Planning a large-scale RHOSO deployment
Hardware requirements and recommendations for large deployments
Abstract
Providing feedback on Red Hat documentation Copy linkLink copied to clipboard!
We appreciate your input on our documentation. Tell us how we can make it better.
Use the Create Issue form to provide feedback on the documentation for Red Hat OpenStack Services on OpenShift (RHOSO) or earlier releases of Red Hat OpenStack Platform (RHOSP). When you create an issue for RHOSO or RHOSP documents, the issue is recorded in the RHOSO Jira project, where you can track the progress of your feedback.
To complete the Create Issue form, ensure that you are logged in to Jira. If you do not have a Red Hat Jira account, you can create an account at https://issues.redhat.com.
- Click the following link to open a Create Issue page: Create Issue
- Complete the Summary and Description fields. In the Description field, include the documentation URL, chapter or section number, and a detailed description of the issue. Do not modify any other fields in the form.
- Click Create.
Chapter 1. Tested specifications for large-scale RHOSO deployment Copy linkLink copied to clipboard!
Deploy Red Hat OpenStack Services on OpenShift (RHOSO) on a Red Hat OpenShift Container Platform (RHOSCP) cluster.
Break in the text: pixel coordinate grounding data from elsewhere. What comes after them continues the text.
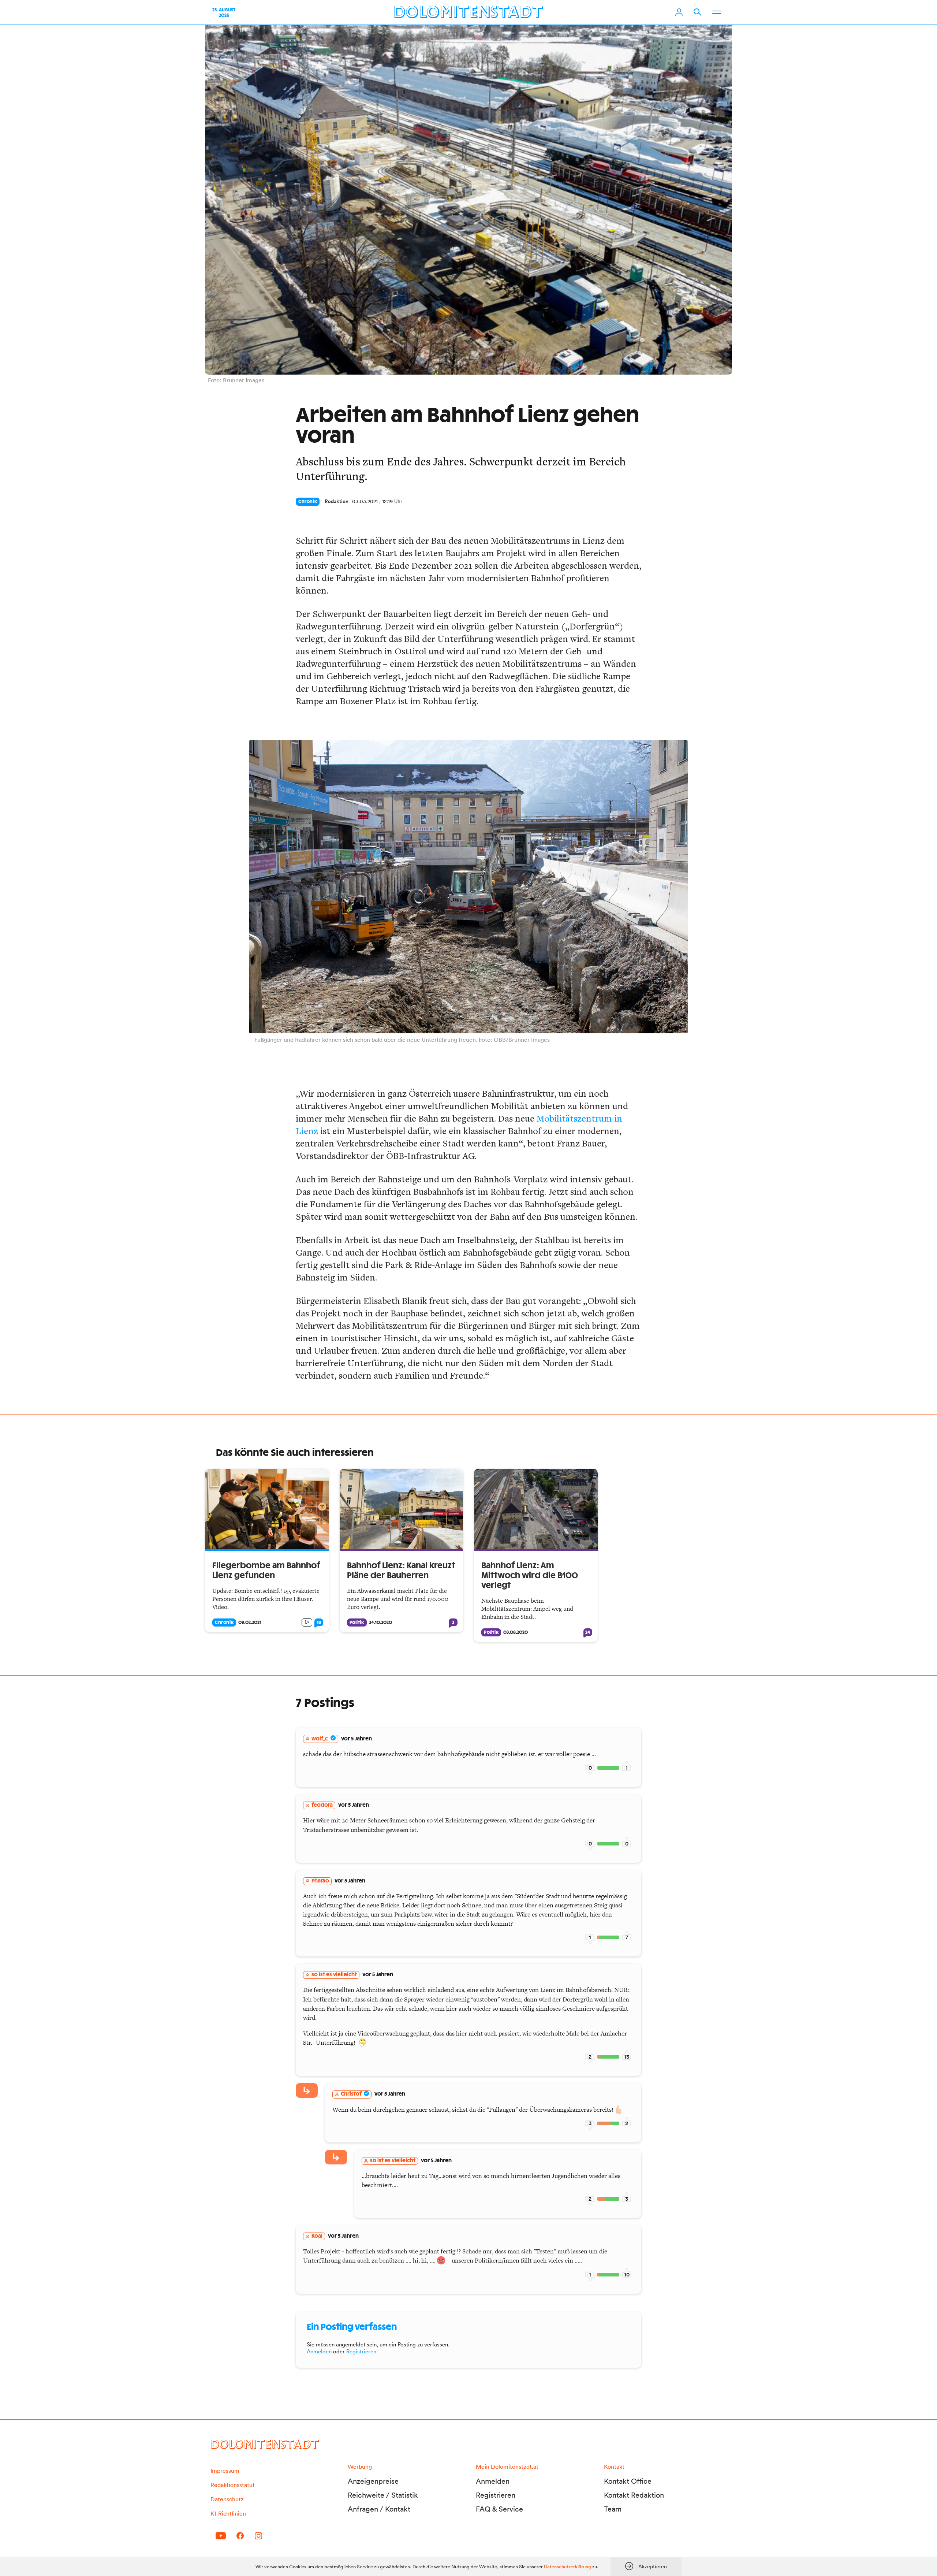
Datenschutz (226, 2499)
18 (319, 1622)
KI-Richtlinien (228, 2513)
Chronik (307, 501)
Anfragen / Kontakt (379, 2509)
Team (612, 2509)
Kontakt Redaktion (634, 2495)
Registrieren (361, 2351)
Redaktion (336, 501)
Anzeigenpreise (373, 2481)
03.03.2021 (365, 501)
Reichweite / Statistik (383, 2495)
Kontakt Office (628, 2481)
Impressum (224, 2470)
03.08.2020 (515, 1632)
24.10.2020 (380, 1622)
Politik (357, 1622)
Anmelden (319, 2351)
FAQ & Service (499, 2509)
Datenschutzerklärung (567, 2567)
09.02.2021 (249, 1622)
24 (587, 1632)
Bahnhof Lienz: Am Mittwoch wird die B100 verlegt (529, 1576)
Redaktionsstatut (232, 2484)
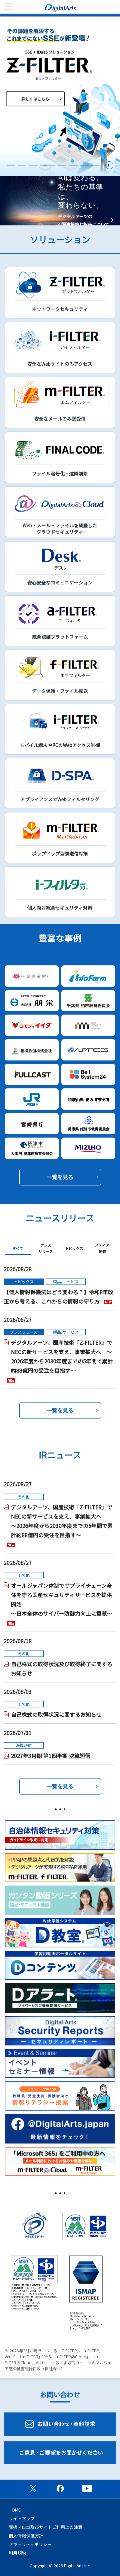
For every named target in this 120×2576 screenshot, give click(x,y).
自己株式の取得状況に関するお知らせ (56, 1714)
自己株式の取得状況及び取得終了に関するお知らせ (61, 1668)
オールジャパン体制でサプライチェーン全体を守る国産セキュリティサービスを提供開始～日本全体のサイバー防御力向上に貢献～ (61, 1599)
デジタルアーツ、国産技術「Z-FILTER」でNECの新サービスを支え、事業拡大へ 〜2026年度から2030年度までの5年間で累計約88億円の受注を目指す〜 (62, 1356)
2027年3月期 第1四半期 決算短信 (50, 1756)
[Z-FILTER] (60, 96)
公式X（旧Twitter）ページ (33, 2488)
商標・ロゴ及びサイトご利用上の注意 (45, 2527)
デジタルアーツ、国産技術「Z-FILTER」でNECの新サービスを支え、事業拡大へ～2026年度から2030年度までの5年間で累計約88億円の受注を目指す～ (62, 1521)
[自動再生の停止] (109, 165)
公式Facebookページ (60, 2488)
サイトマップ (22, 2518)
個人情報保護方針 (26, 2535)
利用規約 (17, 2553)
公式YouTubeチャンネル (87, 2488)
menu (8, 7)
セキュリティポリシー (30, 2544)
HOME (15, 2510)
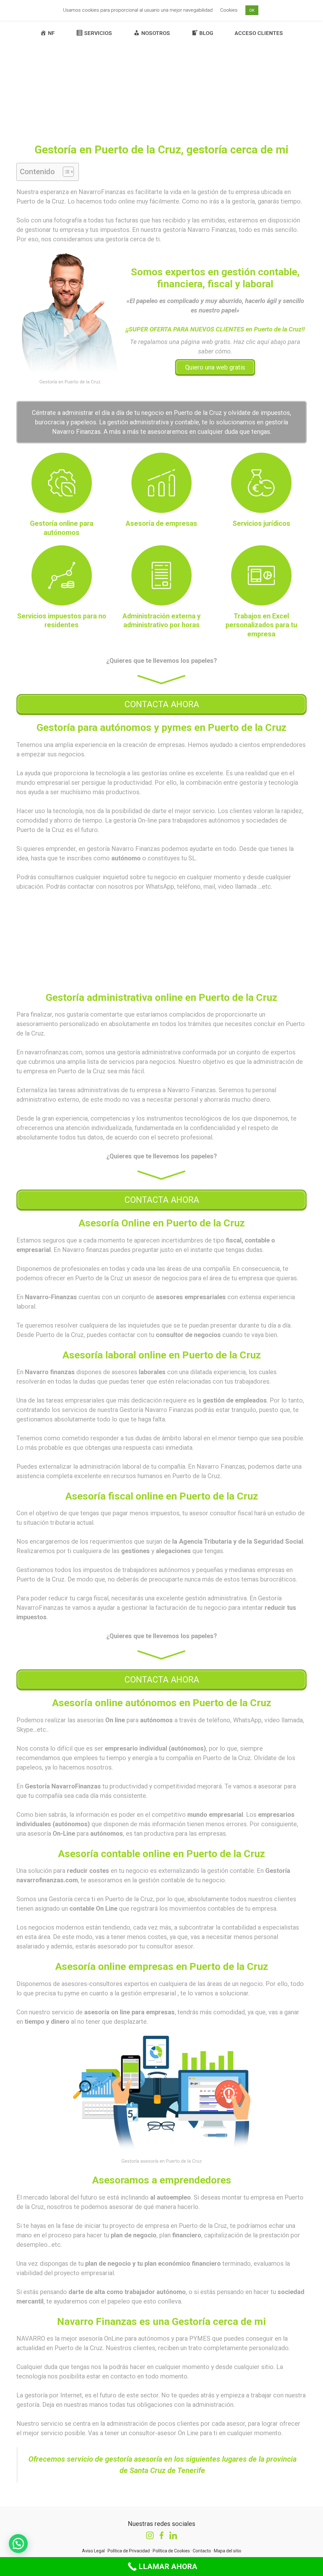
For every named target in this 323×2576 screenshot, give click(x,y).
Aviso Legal (93, 2550)
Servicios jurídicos (261, 523)
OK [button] (252, 10)
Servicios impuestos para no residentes (61, 620)
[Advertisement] (161, 83)
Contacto (202, 2550)
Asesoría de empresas (161, 523)
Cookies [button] (229, 10)
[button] (65, 171)
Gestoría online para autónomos (61, 527)
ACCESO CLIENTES (259, 33)
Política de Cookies (171, 2550)
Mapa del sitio (227, 2550)
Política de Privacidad (129, 2550)
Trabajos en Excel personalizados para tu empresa (261, 625)
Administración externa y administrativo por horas (161, 620)
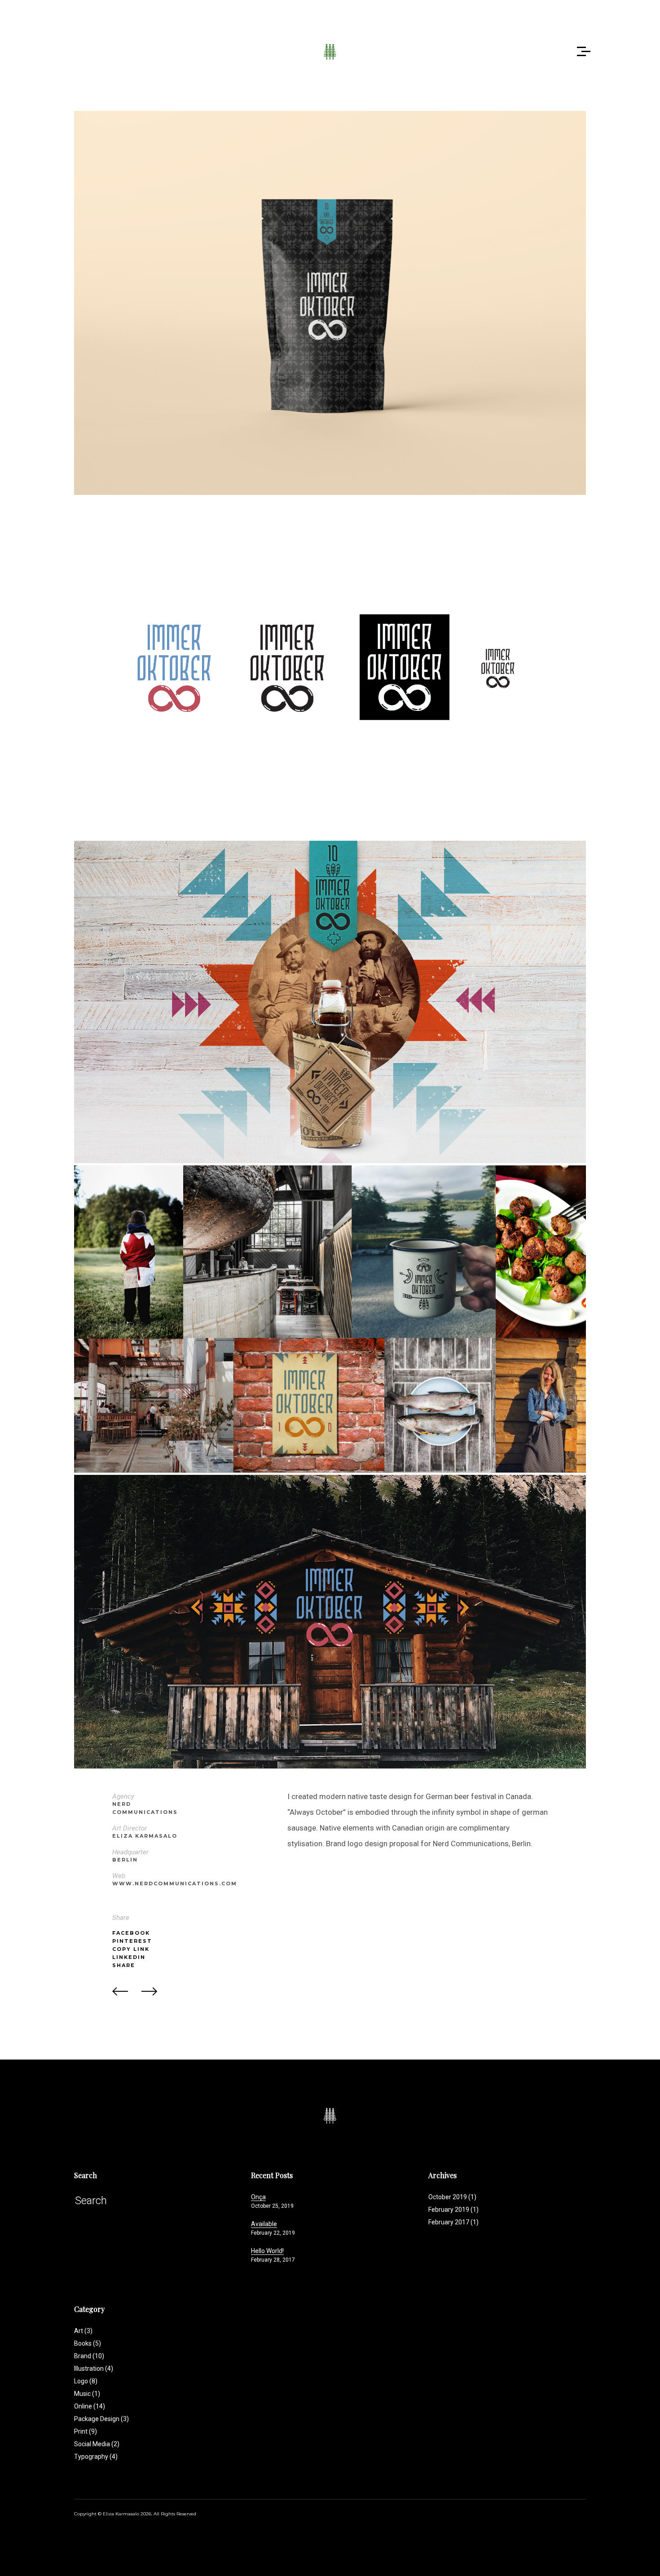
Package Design (101, 2418)
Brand (89, 2356)
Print (85, 2431)
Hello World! (267, 2250)
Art (83, 2330)
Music (87, 2393)
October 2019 (447, 2197)
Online (89, 2406)
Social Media (96, 2444)
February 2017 (448, 2222)
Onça (258, 2197)
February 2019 (448, 2209)
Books (87, 2343)
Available (264, 2224)
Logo (85, 2381)
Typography (96, 2456)
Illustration (93, 2368)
RHOSO consists of a control plane and a data plane. The control plane is the deployed services that are installed on RHOCP. The data plane is one or more node sets. The node sets are deployed by the control plane.
A node set is a group of either RHOSO Compute nodes or RHOSO Network nodes that are grouped by node properties. A node set is comparable to composable roles in previous releases.
Red Hat has tested RHOSO 18 with a deployment of up to 250 bare-metal nodes with various node sets.
For information on RHOSO deployment steps, see Deploying Red Hat OpenStack Services on OpenShift.
1.1. Control plane requirements for RHOSO at scale Copy linkLink copied to clipboard!
Ensure that your Red Hat OpenShift Container Platform (RHOCP) cluster meets the minimum tested requirements for hosting Red Hat OpenStack Services on OpenShift (RHOSO).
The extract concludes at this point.